There are many examples available already describing the success of those therapies in adults and children, and this special issue addresses some of those areas. As pediatric surgeons, the first patient we are involved with is the fetus, when they are affected by a congenital malformation. The fetus is an ideal candidate for therapies aimed at regenerating tissue because they have high plasticity and are capable to engraft efficiently the delivered cells.[3] Among the patients, who potentially may benefit best of a prenatal treatment are the ones affected by congenital diaphragmatic hernia,[4] both in term of diaphragmatic muscular replacement and lung regeneration. While engineered muscle has still not been applied to human, skin has been successfully engineered for patients.[5] Similarly, engineering of bone and cartilage is very advanced and it has been available to patients, though for very limited indications and it is far to be ideal.[6] Both tissue engineering and cellular therapeutic applications could also benefit patients affected by urological and nephrological[7] or gastrointestinal[8] diseases. While urethra, vagina, and bladder prepared in the laboratory using autologous cells have been used in patients, the kidney still remain a major challenge.[7] Similarly, the engineer of functional small and large bowel for patients has not been achieved, even if results obtained in small and large animals are quite promising, and may lead in the next future to the possibility of overcoming problems related to short bowel syndrome.[8] What is likely to be translated in clinic soon is however the first part of the gut: the esophagus.
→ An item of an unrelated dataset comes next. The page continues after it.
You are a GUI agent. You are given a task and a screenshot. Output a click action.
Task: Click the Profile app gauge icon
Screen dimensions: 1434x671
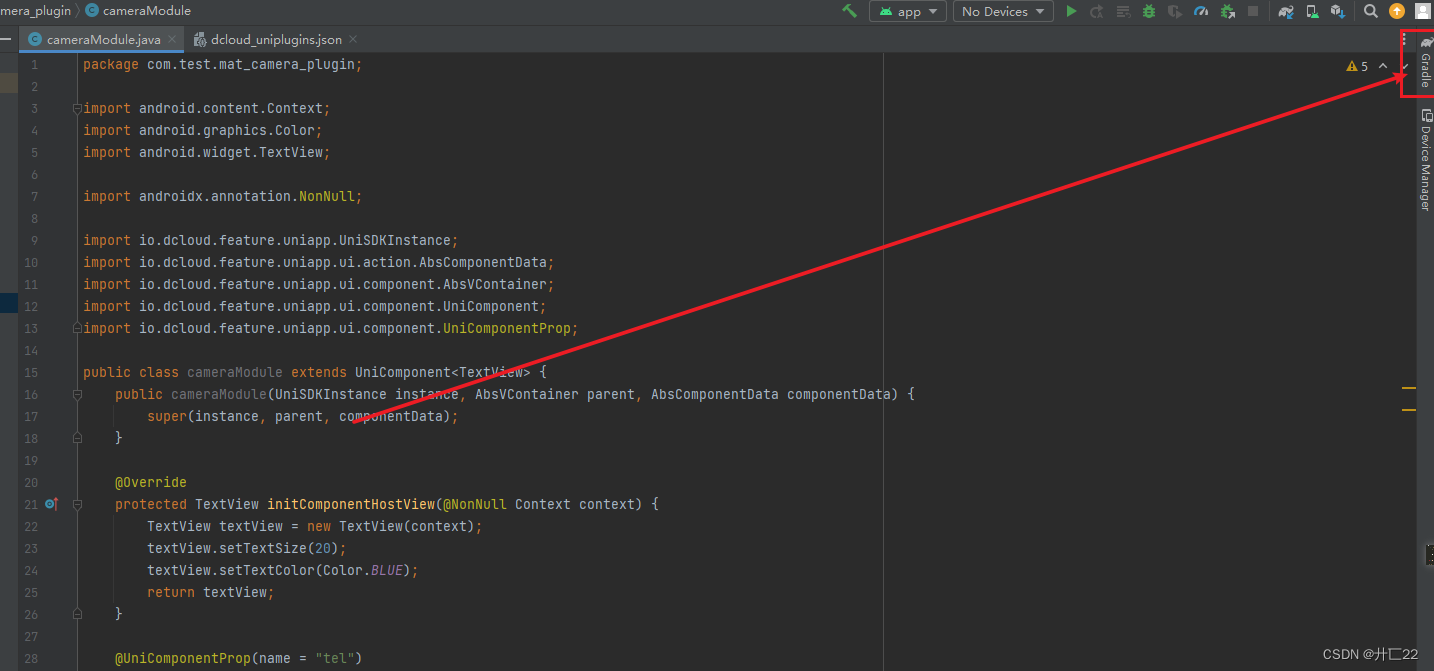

I also thank the recent advancement on engineering tubular structures such as the trachea[9]; engineering of esophagus could be adopted in the next future for the treatment of children affected by long-gap esophageal atresia.[10] Alternative strategies however to restore tissues which is only partially damaged have also been explored, so it may be possible to regenerate the bowel affected by necrotizing enterocolitis by acting directly on the resident intestinal stem cells instead of substituting the entire intestine.[11]

Winston Churchill used to say: “It is always wise to look ahead, but difficult to look further than you can see.” We need to be prepared to look through the limited results of regenerative medicine today as an opportunity to revolutionize the way we treat children in the future.